> **DATA SECTION**
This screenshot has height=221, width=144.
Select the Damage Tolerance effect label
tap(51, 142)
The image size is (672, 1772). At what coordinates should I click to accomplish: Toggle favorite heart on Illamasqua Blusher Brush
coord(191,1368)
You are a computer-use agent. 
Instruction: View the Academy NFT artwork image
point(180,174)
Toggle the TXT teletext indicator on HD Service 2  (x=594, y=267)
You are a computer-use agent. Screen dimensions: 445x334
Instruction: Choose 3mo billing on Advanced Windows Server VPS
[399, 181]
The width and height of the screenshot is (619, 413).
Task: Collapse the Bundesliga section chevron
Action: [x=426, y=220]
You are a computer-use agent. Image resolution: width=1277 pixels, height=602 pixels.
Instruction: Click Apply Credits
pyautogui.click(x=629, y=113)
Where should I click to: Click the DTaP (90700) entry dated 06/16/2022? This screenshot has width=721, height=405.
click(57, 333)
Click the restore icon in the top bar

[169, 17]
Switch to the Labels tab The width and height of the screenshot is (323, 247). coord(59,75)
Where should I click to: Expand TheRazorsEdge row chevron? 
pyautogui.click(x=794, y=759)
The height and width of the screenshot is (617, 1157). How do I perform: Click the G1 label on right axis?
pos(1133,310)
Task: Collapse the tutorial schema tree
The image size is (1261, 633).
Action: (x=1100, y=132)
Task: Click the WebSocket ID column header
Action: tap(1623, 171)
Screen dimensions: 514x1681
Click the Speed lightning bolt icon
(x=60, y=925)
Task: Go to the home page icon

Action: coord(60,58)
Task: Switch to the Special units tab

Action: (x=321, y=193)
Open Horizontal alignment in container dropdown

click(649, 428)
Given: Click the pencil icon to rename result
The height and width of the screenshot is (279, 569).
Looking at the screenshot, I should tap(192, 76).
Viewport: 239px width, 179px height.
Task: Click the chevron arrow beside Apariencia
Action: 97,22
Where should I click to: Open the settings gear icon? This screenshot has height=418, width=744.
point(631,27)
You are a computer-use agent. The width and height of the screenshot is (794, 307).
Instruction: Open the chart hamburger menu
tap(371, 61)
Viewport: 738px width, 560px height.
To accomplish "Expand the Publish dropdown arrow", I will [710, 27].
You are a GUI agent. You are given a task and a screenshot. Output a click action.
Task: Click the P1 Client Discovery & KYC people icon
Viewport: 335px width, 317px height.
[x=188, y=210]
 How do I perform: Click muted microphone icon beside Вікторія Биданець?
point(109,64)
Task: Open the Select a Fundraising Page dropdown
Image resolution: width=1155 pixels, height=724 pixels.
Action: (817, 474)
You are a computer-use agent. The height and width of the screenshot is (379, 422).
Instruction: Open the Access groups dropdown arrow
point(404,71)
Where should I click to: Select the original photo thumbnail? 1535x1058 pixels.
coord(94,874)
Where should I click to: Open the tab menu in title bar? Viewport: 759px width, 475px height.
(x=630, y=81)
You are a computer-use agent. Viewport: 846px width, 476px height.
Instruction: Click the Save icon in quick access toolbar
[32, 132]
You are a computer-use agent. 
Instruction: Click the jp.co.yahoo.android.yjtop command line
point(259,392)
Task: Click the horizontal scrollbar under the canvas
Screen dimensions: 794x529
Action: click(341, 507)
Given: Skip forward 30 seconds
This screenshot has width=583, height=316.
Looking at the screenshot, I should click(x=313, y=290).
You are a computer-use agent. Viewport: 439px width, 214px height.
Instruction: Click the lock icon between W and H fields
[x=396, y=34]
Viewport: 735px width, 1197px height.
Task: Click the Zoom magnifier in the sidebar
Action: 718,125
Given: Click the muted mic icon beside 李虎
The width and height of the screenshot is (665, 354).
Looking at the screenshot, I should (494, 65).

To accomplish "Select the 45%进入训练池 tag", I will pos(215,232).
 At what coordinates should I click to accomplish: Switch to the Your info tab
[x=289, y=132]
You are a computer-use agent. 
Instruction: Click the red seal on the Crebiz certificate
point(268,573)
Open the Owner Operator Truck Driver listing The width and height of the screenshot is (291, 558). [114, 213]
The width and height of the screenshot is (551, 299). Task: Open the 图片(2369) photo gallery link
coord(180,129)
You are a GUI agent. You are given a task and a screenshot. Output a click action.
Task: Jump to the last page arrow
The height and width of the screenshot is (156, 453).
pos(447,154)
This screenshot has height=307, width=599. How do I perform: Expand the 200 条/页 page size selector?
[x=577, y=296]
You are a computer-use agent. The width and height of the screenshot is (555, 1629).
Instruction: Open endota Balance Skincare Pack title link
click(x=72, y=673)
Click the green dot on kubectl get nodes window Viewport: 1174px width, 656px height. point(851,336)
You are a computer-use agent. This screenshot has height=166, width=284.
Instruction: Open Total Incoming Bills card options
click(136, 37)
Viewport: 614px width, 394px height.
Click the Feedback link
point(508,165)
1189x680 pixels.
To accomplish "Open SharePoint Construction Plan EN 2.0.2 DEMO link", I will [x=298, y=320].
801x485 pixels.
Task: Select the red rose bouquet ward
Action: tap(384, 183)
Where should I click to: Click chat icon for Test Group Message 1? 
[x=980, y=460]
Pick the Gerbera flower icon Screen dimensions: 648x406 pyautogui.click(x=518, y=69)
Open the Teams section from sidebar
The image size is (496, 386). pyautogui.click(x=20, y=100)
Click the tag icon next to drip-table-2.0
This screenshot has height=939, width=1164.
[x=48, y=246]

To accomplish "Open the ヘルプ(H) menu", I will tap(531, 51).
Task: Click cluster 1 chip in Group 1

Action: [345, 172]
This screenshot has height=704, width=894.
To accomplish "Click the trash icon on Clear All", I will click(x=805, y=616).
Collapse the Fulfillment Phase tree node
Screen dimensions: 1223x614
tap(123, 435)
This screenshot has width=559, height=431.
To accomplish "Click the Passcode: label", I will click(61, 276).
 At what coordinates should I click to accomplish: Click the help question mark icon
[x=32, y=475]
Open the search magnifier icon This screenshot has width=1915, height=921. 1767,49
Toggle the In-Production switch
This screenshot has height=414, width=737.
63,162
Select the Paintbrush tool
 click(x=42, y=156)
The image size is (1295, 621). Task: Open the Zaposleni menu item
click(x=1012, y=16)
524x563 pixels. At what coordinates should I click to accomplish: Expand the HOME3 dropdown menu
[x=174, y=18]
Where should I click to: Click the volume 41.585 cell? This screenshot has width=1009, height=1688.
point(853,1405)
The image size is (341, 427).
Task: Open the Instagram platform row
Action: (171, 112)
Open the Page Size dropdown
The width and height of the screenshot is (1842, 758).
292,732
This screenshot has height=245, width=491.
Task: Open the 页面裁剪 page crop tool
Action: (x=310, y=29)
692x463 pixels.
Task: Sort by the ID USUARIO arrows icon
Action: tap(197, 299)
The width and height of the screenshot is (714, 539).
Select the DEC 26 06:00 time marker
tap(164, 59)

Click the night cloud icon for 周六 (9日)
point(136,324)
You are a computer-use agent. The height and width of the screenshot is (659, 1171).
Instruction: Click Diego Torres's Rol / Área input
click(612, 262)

> **WHAT YOU WILL DO**
All that is needed is the exact run of lines above from the line containing "Instruction: Click the red" through the line containing "Click the green", both of them included.

> **RESPONSE FOR THIS EXERCISE**
Instruction: Click the red seal on the Crebiz certificate
point(268,573)
Open the Owner Operator Truck Driver listing The width and height of the screenshot is (291, 558). [114, 213]
The width and height of the screenshot is (551, 299). Task: Open the 图片(2369) photo gallery link
coord(180,129)
You are a GUI agent. You are given a task and a screenshot. Output a click action.
Task: Jump to the last page arrow
The height and width of the screenshot is (156, 453).
pos(447,154)
This screenshot has height=307, width=599. How do I perform: Expand the 200 条/页 page size selector?
[x=577, y=296]
You are a computer-use agent. The width and height of the screenshot is (555, 1629).
Instruction: Open endota Balance Skincare Pack title link
click(x=72, y=673)
Click the green dot on kubectl get nodes window Viewport: 1174px width, 656px height. point(851,336)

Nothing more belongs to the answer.